### Work task
Each line of the entries that mentions the string "node" needs to be reported.

### Given records
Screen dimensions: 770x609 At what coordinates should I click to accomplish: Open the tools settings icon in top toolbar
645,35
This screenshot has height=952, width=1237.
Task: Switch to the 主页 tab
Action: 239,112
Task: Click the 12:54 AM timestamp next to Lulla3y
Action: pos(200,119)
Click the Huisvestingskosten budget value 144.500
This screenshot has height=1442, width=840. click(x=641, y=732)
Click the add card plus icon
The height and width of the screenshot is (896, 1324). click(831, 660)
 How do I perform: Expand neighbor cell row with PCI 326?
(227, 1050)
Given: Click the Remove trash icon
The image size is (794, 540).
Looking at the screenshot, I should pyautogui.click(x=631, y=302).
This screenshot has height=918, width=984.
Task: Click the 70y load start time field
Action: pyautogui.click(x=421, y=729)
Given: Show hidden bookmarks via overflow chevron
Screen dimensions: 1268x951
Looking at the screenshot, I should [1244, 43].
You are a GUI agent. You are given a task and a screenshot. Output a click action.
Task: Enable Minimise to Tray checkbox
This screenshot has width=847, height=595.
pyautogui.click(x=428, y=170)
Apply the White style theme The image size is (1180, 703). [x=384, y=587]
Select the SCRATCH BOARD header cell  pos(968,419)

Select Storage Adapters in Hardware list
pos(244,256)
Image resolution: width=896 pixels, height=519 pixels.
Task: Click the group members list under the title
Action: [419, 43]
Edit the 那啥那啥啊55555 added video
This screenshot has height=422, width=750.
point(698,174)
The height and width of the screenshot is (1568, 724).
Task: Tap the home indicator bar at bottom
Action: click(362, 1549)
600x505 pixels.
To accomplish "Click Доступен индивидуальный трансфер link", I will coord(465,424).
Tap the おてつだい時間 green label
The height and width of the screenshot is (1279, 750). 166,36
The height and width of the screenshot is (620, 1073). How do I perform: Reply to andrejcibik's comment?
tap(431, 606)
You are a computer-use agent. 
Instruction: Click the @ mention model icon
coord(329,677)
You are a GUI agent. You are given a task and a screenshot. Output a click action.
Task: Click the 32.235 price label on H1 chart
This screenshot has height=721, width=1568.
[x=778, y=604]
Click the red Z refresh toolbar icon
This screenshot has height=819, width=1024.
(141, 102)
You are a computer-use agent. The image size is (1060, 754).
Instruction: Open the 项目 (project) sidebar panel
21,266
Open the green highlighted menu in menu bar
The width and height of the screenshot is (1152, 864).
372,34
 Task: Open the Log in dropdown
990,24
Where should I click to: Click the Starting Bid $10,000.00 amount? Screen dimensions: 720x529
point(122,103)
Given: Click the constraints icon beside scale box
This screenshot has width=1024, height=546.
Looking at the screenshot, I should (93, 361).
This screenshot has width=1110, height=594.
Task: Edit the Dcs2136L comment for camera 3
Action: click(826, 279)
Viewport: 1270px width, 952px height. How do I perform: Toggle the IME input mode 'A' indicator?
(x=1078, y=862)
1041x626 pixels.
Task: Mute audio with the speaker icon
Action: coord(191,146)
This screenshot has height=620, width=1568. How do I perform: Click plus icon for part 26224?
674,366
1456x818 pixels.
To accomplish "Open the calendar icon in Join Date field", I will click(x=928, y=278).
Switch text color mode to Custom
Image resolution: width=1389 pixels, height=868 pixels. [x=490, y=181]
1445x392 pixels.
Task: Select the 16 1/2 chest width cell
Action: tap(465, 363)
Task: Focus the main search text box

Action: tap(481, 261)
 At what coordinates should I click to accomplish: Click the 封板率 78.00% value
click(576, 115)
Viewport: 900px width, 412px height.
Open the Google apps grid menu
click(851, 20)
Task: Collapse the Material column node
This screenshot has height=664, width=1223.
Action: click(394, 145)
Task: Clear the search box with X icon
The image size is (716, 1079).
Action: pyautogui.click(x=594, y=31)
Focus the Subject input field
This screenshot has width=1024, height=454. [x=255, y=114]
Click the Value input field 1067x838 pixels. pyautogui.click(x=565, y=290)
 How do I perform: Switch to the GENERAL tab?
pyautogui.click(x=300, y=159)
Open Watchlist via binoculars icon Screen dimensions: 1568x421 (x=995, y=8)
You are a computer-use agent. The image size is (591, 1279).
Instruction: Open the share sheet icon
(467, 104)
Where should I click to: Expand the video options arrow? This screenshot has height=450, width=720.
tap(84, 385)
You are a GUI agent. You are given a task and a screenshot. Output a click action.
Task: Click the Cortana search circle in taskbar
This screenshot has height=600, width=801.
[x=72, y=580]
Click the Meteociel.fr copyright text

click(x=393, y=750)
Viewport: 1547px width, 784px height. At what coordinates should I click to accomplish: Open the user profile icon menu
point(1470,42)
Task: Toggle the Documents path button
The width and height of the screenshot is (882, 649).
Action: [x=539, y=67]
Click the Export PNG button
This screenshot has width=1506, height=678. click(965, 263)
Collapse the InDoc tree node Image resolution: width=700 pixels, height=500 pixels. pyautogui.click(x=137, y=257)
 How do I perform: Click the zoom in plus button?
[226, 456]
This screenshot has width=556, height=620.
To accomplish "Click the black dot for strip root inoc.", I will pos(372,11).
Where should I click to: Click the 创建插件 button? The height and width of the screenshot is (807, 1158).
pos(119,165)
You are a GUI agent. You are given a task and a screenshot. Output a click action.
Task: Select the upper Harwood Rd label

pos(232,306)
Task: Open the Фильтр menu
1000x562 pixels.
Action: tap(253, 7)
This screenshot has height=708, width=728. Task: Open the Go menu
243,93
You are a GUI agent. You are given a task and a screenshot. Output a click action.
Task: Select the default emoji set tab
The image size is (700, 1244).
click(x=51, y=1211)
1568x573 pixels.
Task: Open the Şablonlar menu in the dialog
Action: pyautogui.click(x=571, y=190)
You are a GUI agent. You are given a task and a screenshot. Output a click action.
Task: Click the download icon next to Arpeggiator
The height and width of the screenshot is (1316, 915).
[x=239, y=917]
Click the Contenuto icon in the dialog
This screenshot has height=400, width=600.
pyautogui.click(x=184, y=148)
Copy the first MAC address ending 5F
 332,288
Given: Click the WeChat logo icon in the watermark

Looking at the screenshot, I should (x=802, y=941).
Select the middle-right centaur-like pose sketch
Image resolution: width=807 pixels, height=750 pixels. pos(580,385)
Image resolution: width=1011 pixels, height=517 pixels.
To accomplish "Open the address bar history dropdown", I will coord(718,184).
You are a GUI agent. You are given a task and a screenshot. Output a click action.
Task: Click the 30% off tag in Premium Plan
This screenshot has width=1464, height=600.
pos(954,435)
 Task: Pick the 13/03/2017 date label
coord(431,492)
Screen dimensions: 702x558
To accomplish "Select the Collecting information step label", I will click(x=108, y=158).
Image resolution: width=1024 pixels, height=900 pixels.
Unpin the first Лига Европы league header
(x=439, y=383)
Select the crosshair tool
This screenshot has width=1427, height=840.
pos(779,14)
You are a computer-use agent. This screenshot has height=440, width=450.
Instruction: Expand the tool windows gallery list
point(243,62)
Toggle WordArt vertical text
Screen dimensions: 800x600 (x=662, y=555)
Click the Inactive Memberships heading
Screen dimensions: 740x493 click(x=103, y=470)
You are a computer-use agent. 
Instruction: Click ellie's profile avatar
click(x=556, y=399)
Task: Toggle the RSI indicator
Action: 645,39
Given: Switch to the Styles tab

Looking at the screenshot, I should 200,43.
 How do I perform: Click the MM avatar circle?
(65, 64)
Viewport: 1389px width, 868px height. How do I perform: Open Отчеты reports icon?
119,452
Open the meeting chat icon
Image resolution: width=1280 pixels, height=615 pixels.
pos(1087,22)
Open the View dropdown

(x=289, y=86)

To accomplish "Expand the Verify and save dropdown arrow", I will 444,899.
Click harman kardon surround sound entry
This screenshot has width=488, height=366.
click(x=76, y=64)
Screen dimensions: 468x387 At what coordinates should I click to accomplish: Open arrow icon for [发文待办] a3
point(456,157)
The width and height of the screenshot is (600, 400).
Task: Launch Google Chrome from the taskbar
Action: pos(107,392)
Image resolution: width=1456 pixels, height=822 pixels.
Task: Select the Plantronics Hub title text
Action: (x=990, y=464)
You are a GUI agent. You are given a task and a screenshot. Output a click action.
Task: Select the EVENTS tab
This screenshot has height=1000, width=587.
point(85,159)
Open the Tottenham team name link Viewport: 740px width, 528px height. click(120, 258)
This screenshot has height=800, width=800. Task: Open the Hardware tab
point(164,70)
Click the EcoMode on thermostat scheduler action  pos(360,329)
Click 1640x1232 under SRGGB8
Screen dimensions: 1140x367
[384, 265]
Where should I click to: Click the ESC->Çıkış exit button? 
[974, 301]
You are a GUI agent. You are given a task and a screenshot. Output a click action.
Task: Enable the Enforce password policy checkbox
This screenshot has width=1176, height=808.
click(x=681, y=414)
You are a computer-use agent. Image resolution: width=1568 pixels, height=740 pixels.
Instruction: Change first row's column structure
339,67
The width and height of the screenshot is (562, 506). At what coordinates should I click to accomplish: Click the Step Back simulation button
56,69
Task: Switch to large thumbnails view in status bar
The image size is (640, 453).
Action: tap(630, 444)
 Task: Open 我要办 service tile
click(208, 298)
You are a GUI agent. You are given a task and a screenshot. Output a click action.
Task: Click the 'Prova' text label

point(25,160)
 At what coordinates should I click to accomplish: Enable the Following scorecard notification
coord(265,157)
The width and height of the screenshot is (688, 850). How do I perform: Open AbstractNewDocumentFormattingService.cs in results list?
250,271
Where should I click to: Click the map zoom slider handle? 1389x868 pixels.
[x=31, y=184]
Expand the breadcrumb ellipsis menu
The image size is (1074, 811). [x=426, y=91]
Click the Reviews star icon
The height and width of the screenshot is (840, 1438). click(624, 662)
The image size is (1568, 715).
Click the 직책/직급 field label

### Result
Task: Collapse the Material column node
Collapse the InDoc tree node Image resolution: width=700 pixels, height=500 pixels. pyautogui.click(x=137, y=257)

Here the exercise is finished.